- READING TEXT:
= = = = = = =
Antigravity jump start harness

Joined
Feb 3, 2017
Messages
833
Location
Schroon Lake, NY
Bike
2010 ST-1300

I'm thinking about adding one of these to my bike. I was wondering if anybody makes an adapter for the end so it will go to an SAE plug for a regular battery tender. I would also like to be able to use it for my air pump and possibly heated jacket liner. I saw one on an older Fortnine video on 10 minute winterizing your bike (2017). I cant find anything on the antigravity website though.
 
My only concerns would be if the wire gauge and fuse would be also safe to use with the other devices (tender should be ok but heated liner and especially air pump would draw a lot of current.)

I also raised my eyebrows at the online safety note:
"Never leave the Micro-Start connected to your vehicle’s battery for longer than 30 seconds, or use in place of your regular battery in your vehicle."
 
If that’s a diode in the red wire, to prevent wrong polarity connection, it would only allow current into the battery, but not out.

I’ve been meaning to add one of those cables to each of my bikes, since my Antigravity XP-10 battery is in my tool bag that goes with me, whatever I ride. The battery clamps that came with the jump battery are almost impossible to use on a bike.

I run my heated gear off a SAE battery tender pigtail, but run my Antigravity air pump from the jump battery. The AG pump came with a short cord that plugs into a separate 12V outlet on the battery.

John
 
If that’s a diode in the red wire, to prevent wrong polarity connection, it would only allow current into the battery, but not out.

I’ve been meaning to add one of those cables to each of my bikes, since my Antigravity XP-10 battery is in my tool bag that goes with me, whatever I ride. The battery clamps that came with the jump battery are almost impossible to use on a bike.

I run my heated gear off a SAE battery tender pigtail, but run my Antigravity air pump from the jump battery. The AG pump came with a short cord that plugs into a separate 12V outlet on the battery.
= = = = = = =
- PROVIDED DATA:
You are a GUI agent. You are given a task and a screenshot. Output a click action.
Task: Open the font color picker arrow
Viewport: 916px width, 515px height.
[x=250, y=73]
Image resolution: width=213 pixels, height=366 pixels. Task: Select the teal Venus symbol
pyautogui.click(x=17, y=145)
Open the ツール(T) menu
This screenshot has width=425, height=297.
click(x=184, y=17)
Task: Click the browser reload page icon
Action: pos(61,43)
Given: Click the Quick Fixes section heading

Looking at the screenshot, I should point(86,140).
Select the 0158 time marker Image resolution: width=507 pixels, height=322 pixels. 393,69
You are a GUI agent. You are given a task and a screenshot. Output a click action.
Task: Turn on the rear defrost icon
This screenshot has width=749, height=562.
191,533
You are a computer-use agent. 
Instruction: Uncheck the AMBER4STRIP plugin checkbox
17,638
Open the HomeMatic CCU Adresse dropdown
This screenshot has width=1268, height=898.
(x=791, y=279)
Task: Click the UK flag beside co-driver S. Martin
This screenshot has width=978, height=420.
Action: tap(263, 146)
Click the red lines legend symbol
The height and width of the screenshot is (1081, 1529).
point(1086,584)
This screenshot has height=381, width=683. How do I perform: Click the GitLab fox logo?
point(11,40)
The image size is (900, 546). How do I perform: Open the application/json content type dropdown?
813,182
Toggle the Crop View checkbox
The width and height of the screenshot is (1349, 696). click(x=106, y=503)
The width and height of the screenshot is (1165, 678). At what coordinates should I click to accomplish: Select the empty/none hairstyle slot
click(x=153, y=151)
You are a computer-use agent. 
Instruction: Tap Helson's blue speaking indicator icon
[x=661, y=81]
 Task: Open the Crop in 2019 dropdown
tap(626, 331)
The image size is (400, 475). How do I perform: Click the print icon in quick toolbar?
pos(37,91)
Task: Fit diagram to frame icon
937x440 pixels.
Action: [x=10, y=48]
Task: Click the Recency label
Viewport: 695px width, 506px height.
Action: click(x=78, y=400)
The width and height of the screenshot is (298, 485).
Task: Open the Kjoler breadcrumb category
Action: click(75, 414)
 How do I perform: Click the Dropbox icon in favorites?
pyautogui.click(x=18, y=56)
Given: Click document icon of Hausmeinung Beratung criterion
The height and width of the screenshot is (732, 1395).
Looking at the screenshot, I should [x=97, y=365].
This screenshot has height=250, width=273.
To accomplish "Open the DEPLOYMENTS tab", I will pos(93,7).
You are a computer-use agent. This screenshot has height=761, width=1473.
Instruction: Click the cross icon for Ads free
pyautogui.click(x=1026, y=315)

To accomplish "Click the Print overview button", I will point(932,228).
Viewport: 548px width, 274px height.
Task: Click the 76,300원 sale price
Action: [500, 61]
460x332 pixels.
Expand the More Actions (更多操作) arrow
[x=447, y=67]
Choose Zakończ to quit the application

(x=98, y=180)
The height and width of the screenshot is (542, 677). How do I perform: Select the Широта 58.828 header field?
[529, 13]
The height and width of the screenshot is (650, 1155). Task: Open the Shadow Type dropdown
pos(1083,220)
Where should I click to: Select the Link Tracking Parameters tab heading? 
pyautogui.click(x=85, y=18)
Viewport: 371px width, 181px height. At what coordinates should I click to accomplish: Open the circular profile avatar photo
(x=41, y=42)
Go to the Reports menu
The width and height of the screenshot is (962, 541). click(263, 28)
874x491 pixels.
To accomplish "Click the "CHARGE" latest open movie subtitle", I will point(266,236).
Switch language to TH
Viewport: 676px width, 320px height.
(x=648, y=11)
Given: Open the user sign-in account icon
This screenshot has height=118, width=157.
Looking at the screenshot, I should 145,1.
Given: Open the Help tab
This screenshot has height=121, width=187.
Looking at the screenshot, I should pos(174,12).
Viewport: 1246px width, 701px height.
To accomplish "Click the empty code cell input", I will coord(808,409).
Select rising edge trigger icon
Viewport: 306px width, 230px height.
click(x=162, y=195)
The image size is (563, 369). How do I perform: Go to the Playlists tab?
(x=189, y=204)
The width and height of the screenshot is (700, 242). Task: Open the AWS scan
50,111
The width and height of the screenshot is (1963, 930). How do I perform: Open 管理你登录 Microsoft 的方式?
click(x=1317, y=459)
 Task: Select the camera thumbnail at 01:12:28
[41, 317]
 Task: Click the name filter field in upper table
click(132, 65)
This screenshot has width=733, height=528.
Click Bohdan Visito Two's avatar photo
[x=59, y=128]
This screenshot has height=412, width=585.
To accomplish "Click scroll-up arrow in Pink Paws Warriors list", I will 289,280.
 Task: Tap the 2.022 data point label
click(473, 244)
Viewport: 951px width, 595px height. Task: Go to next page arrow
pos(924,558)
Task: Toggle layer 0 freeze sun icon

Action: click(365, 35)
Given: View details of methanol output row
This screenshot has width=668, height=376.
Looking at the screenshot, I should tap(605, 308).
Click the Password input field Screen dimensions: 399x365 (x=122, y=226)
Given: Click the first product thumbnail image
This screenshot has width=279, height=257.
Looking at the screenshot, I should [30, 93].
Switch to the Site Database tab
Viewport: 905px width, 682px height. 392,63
= = = = = = =
- DO THIS: Can you return the full forum thread above about the Antigravity jump start harness, word for word with nothing left out?

- EXERCISE RESULT:
Antigravity jump start harness

Joined
Feb 3, 2017
Messages
833
Location
Schroon Lake, NY
Bike
2010 ST-1300

I'm thinking about adding one of these to my bike. I was wondering if anybody makes an adapter for the end so it will go to an SAE plug for a regular battery tender. I would also like to be able to use it for my air pump and possibly heated jacket liner. I saw one on an older Fortnine video on 10 minute winterizing your bike (2017). I cant find anything on the antigravity website though.
 
My only concerns would be if the wire gauge and fuse would be also safe to use with the other devices (tender should be ok but heated liner and especially air pump would draw a lot of current.)

I also raised my eyebrows at the online safety note:
"Never leave the Micro-Start connected to your vehicle’s battery for longer than 30 seconds, or use in place of your regular battery in your vehicle."
 
If that’s a diode in the red wire, to prevent wrong polarity connection, it would only allow current into the battery, but not out.

I’ve been meaning to add one of those cables to each of my bikes, since my Antigravity XP-10 battery is in my tool bag that goes with me, whatever I ride. The battery clamps that came with the jump battery are almost impossible to use on a bike.

I run my heated gear off a SAE battery tender pigtail, but run my Antigravity air pump from the jump battery. The AG pump came with a short cord that plugs into a separate 12V outlet on the battery.

John
 
If that’s a diode in the red wire, to prevent wrong polarity connection, it would only allow current into the battery, but not out.

I’ve been meaning to add one of those cables to each of my bikes, since my Antigravity XP-10 battery is in my tool bag that goes with me, whatever I ride. The battery clamps that came with the jump battery are almost impossible to use on a bike.

I run my heated gear off a SAE battery tender pigtail, but run my Antigravity air pump from the jump battery. The AG pump came with a short cord that plugs into a separate 12V outlet on the battery.